Diagonal

394t. Coins in a Line

There are n coins in a line. Two players take turns to take one or two coins from right side until there are no more coins left. The player who take the last coin wins.

Could you please decide the first play will win or lose?

/**
 * Statement: dp[i], when i coins last, if the person now taking the coin could win
 * Func: dp[i] = true if dp[i-1] or dp[i-2] is false
 * Init: dp[0] = false, dp[1] = true;
 * Ans: dp[n]
 * 
 */
public boolean firstWillWin(int n) {
    if(n==0) return false;
    if(n==1) return true;

    boolean[] dp = new boolean[n+1];

    dp[0] = false;
    dp[1] = true;

    for(int i=2; i<=n; i++){
        if(dp[i-1]==false || dp[i-2]==false) dp[i] = true;
    }

    return dp[n];
}

395t Coin In Line II

There are n coins with different value in a line. Two players take turns to take one or two coins from left side until there are no more coins left. The player who take the coins with the most value wins.
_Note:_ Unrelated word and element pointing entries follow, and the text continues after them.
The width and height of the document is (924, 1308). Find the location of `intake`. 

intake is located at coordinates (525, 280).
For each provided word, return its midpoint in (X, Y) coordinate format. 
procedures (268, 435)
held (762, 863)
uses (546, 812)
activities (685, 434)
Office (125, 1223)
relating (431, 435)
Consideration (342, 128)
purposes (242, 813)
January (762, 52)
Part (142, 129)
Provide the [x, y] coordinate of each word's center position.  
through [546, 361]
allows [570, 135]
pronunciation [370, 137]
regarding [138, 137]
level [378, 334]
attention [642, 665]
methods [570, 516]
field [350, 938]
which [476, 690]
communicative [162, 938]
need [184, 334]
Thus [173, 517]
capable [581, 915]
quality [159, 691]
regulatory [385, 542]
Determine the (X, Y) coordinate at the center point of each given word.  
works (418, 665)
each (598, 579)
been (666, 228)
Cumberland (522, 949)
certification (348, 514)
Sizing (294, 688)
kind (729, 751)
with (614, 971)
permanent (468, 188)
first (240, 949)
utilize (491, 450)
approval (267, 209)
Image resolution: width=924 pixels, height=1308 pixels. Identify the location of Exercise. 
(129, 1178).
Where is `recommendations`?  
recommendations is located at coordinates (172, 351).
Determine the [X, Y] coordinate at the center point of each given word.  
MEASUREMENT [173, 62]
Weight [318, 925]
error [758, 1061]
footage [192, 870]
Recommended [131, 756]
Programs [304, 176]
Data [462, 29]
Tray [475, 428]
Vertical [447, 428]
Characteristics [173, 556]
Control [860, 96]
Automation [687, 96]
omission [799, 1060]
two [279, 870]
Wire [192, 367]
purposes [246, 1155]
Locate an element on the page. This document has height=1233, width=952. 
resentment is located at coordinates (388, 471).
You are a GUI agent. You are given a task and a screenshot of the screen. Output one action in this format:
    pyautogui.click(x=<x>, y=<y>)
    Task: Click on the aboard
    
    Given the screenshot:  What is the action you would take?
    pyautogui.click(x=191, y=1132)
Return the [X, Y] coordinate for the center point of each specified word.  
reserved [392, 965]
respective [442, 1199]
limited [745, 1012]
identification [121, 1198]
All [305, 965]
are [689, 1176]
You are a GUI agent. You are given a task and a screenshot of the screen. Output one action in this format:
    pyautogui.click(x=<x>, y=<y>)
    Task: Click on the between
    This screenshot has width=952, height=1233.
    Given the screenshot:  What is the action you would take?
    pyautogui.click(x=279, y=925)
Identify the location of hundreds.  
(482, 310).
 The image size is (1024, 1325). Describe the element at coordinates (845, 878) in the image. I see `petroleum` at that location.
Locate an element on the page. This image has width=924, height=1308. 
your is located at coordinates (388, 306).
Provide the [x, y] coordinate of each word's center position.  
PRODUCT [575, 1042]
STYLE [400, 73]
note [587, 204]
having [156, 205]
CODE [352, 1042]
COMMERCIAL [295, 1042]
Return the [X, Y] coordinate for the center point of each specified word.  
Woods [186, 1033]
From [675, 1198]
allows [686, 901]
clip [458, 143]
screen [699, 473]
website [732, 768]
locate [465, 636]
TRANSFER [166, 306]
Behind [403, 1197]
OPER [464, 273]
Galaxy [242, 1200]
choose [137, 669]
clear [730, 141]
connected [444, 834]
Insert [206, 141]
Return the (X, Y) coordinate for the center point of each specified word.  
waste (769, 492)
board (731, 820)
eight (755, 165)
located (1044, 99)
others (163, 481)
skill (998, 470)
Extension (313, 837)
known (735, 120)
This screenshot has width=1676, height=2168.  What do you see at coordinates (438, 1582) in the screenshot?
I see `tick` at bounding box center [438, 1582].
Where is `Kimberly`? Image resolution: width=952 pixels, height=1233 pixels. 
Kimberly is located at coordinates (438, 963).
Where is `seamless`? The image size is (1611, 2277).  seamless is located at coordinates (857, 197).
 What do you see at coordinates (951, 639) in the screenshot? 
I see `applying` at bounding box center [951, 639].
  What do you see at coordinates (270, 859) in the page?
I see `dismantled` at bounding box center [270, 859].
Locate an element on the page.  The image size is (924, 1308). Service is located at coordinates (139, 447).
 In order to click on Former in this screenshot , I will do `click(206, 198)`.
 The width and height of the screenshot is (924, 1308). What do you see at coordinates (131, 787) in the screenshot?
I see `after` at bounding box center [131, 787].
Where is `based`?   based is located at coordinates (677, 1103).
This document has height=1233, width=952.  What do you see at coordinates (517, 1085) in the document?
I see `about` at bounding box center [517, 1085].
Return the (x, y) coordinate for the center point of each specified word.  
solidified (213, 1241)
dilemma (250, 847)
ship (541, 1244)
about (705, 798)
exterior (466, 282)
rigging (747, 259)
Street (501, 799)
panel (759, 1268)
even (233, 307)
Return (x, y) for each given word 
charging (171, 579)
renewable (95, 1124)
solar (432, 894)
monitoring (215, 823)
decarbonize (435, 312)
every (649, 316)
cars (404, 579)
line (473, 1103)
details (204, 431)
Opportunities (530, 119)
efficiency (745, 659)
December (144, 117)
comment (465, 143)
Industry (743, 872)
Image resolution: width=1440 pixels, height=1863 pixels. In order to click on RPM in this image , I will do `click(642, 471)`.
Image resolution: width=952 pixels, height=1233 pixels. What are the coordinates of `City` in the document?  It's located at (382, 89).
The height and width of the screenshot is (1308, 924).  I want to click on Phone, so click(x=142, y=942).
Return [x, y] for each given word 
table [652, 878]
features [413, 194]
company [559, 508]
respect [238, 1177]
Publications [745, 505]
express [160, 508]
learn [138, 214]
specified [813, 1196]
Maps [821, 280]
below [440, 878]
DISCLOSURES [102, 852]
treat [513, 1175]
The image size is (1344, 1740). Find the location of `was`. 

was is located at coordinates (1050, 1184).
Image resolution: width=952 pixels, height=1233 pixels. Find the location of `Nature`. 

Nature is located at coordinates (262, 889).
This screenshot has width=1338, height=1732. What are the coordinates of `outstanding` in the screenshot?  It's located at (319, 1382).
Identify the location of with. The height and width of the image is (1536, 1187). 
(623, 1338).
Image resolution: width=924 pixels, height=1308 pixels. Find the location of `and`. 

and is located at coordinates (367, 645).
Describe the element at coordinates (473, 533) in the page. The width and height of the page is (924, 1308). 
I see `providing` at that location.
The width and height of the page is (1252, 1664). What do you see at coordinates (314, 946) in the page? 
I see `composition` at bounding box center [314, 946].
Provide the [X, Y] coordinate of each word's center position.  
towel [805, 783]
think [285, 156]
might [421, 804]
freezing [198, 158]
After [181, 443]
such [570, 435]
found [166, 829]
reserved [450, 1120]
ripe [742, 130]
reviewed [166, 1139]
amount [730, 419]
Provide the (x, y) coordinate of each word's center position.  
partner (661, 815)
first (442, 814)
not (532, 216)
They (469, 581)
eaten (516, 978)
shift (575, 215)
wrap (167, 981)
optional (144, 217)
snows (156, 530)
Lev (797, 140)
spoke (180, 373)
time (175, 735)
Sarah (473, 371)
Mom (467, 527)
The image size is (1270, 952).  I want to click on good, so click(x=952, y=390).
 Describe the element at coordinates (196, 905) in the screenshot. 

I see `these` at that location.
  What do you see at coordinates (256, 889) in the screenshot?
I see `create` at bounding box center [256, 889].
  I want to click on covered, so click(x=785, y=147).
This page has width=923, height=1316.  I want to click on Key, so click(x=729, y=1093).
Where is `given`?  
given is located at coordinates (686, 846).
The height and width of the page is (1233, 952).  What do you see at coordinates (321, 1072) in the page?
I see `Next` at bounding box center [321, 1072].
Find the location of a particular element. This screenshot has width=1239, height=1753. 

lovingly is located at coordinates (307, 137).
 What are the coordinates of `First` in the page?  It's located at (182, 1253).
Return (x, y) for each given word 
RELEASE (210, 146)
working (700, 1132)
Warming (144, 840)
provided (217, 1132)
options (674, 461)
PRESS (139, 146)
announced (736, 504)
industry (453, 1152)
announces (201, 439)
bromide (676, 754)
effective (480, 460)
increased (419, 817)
Could you please decide the first player will win or lose?

/**
  * Statement: dp[i], when i coins last, the money the person now taking the coin more than opponent
  * Func: dp[i] = max(sum[i]-dp[i-1], sum[i]-dp[i-2]);
  * Init: postSum, 剩i張時sum[i]
  * Ans: dp[n] > sum/2
  */

public boolean firstWillWin(int[] values) {
    int n = values.length;
    int[] sum = new int[n+1];
    int[] dp = new int[n+1];
    for(int i=1; i<=n; i++){
        sum[i] = sum[i-1]+values[n-i];
    }

    dp[1] = values[n-1];

    for(int i=2; i<=n; i++){
        dp[i] = Math.max(sum[i]-dp[i-1], sum[i]-dp[i-2]);
    }

    return dp[n] > sum[n]/2;
}

486. Predict the Winner(由下往上更新)

An array of numbers, 2 players take pile from each side by turns. Return if player 1 can win

  • State: dp[i][j] = pick from nums[i] to nums[j], the number you has more than competitor

  • Func: dp[i][j] = max(nums[i] - dp[i+1][j], nums[j] - dp[i][j-1])

  • Ans: if dp[0][n-1] > 0

Explain

public boolean PredictTheWinner(int[] nums) {
    int[][] dp = new int[nums.length][nums.length];
    for (int s = nums.length; s >= 0; s--) {
        for (int e = s + 1; e < nums.length; e++) {
            int a = nums[s] - dp[s + 1][e];
            int b = nums[e] - dp[s][e - 1];
            dp[s][e] = Math.max(a, b);
        }
    }
    return dp[0][nums.length - 1] >= 0;
}

  • 1D space solution

public boolean PredictTheWinner(int[] nums) {
    int[] dp = new int[nums.length];
    for (int s = nums.length; s >= 0; s--) {
        for (int e = s + 1; e < nums.length; e++) {
            int a = nums[s] - dp[e];
            int b = nums[e] - dp[e - 1];
            dp[e] = Math.max(a, b);
        }
    }
    return dp[nums.length - 1] >= 0;
}

877 Stone Game(對角線更新)

A pile of stones, 2 players take pile from each side by turns. Return if player 1 has more stones

  • State: dp[i][j] = pick from piles[i] to piles[j], the stone you has more than competitor

  • Func: dp[i][j] = max(p[i] - dp[i+1][j], p[j] - dp[i][j-1])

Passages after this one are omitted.